Heyne: Das ist das andere, weitverbreitete Problem: Männer wollen sich in den Konflikt nicht einmischen und keine Position beziehen. Das führt oft dazu, dass das Ganze eskaliert, weil die Frau sich - zu Recht - im Stich gelassen fühlt. Die Partnerin hat den Eindruck: Der macht gemeinsame Sache mit seiner Mami und lässt mich im Regen stehen. Oft steckt dahinter ein grundsätzliches Gefühl von Alleingelassenwerden, die Schwiegermutter ist dann nur der Aufhänger.

sueddeutsche.de: Können Sie das anhand eines Beispiels erklären?

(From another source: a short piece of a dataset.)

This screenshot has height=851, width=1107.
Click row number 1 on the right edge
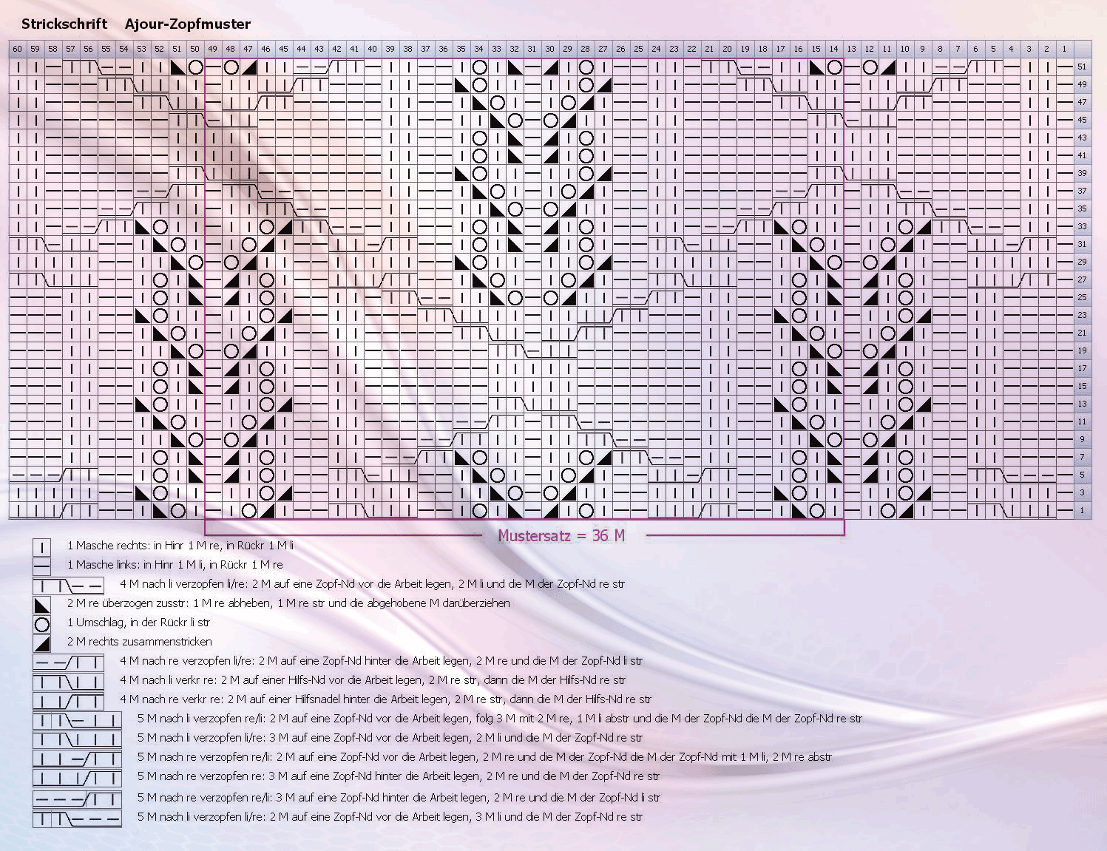click(1083, 510)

Heyne: Versteckte Konflikte gibt es oft bei Haushaltsfragen. Da kommt die Schwiegermutter und sagt: "Du kannst von dem armen Jungen doch nicht erwarten, dass er nach der Arbeit noch seine Hemden bügelt, ich hab das auch immer für ihn gemacht." Männer beziehen dann manchmal keine Position, weil sie sich nicht gegen ihre Mutter stellen wollen. Aber insgeheim denken sie, es wäre schön, wenn sie die Hemden bügelt. Da ist es ganz praktisch, wenn die Mami den Streit austrägt. Bei geheimen Allianzen und Machtspielchen ist die Schwiegermutter oft nur eine Randerscheinung.

sueddeutsche.de: Kommt man aus solchen Streitereien wieder heraus?

Heyne: Durchaus! Manchmal reicht ein offenes Gespräch. Es ist nicht selten so, dass Schwiegermütter gar nicht merken, was sie bei ihren Schwiegertöchtern auslösen, wenn sie zu allem ihren Senf geben. Manche sind eben nicht so sensibel.

sueddeutsche.de: Ist immer die Schwiegermutter schuld, wenn es kracht?

Heyne: Man sollte überlegen, wie viel wirklich mit der Schwiegermutter zu tun hat. Zum Beispiel reagieren Schwiegertöchter mit einem wenig ausgeprägten Selbstwertgefühl sehr empfindlich, wenn sie irgendwo Kritik wittern. Das ist dann nicht ihre Schuld. In diesem Fall sollte die Schwiegertochter Strategien entwickeln, um nicht so verletzlich zu sein.

sueddeutsche.de: Und wenn es gar nicht funktioniert?

Heyne: Dann sollte man abwägen, ob man den Kontakt zur Schwiegermutter pflegen muss oder ob man nicht besser eine Grenze zieht. Manchmal ist es sinnvoll, räumliche Distanz zu schaffen. Wer im Haus der Eltern wohnt oder auf ihr Grundstück baut, spart meist Geld. Ein günstiges Baugrundstück ist aber nicht jedes Opfer wert. Man zahlt dann zwar nicht in Euro und Cent, aber vielleicht in Sachen Ehe drauf.

sueddeutsche.de: Sind die "bösen Schwiegermütter" meist unbeabsichtigt schwierig - oder erleben sie auch welche, die ihre Schwiegertöchter bewusst aus der Familie mobben wollen?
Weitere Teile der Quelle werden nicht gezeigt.